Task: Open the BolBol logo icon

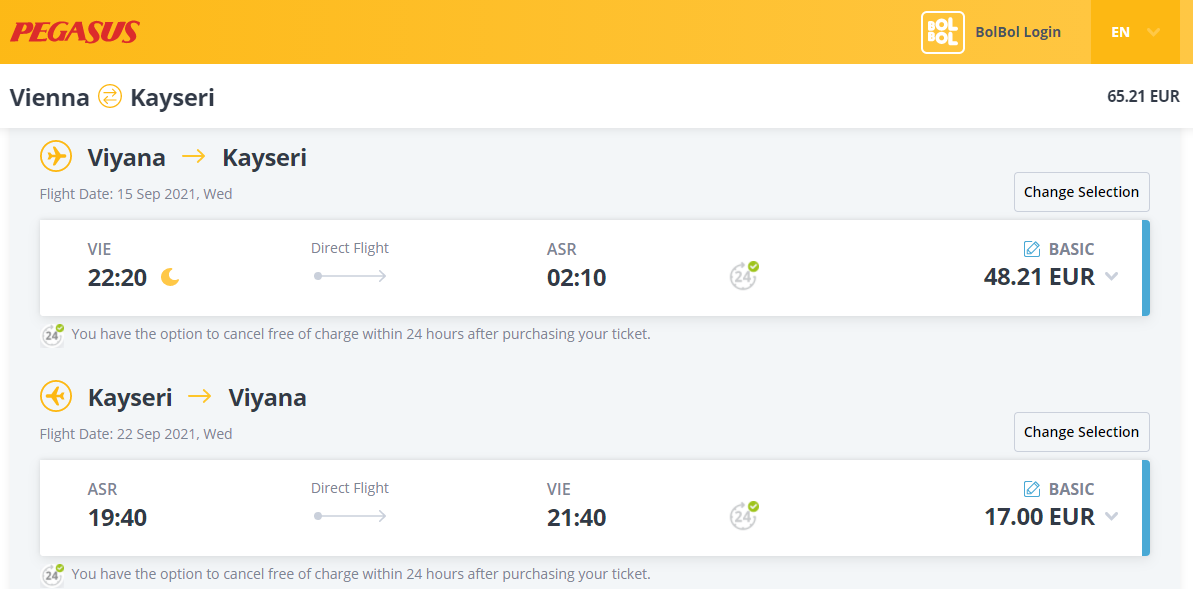Action: pos(943,32)
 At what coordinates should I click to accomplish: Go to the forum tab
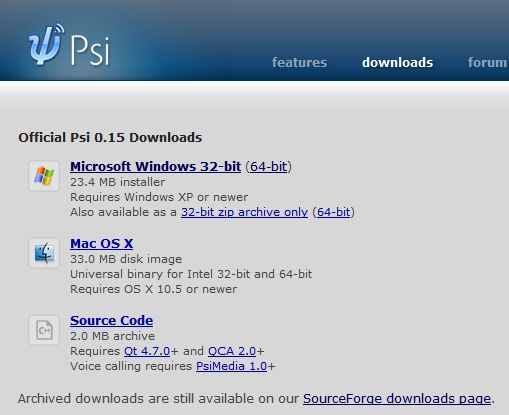(488, 63)
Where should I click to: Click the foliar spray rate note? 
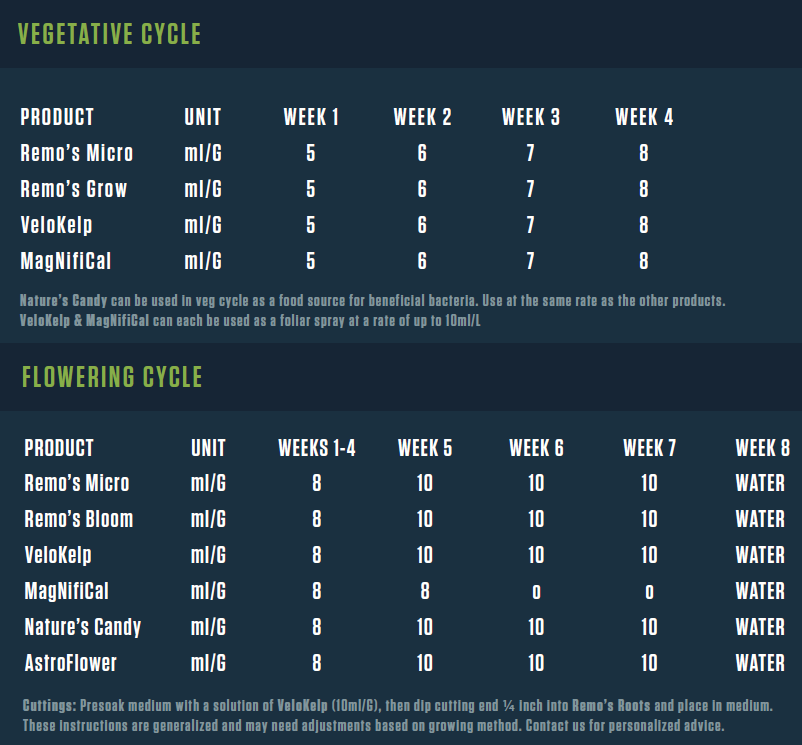tap(250, 320)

(OBJECTIVE): Can you give the records again for the stretch from the line containing "At what coordinates" through the end of the records, requests included, with every coordinate in the answers multiplied by 0.7 and rounded to a whole number (halves up)? Leave the pictures out and give only those lines.

(OUTPUT):
 At what coordinates should I click to accomplish: Go to the forum tab
(342, 44)
Where should I click to: Click the foliar spray rate note? 
tap(175, 224)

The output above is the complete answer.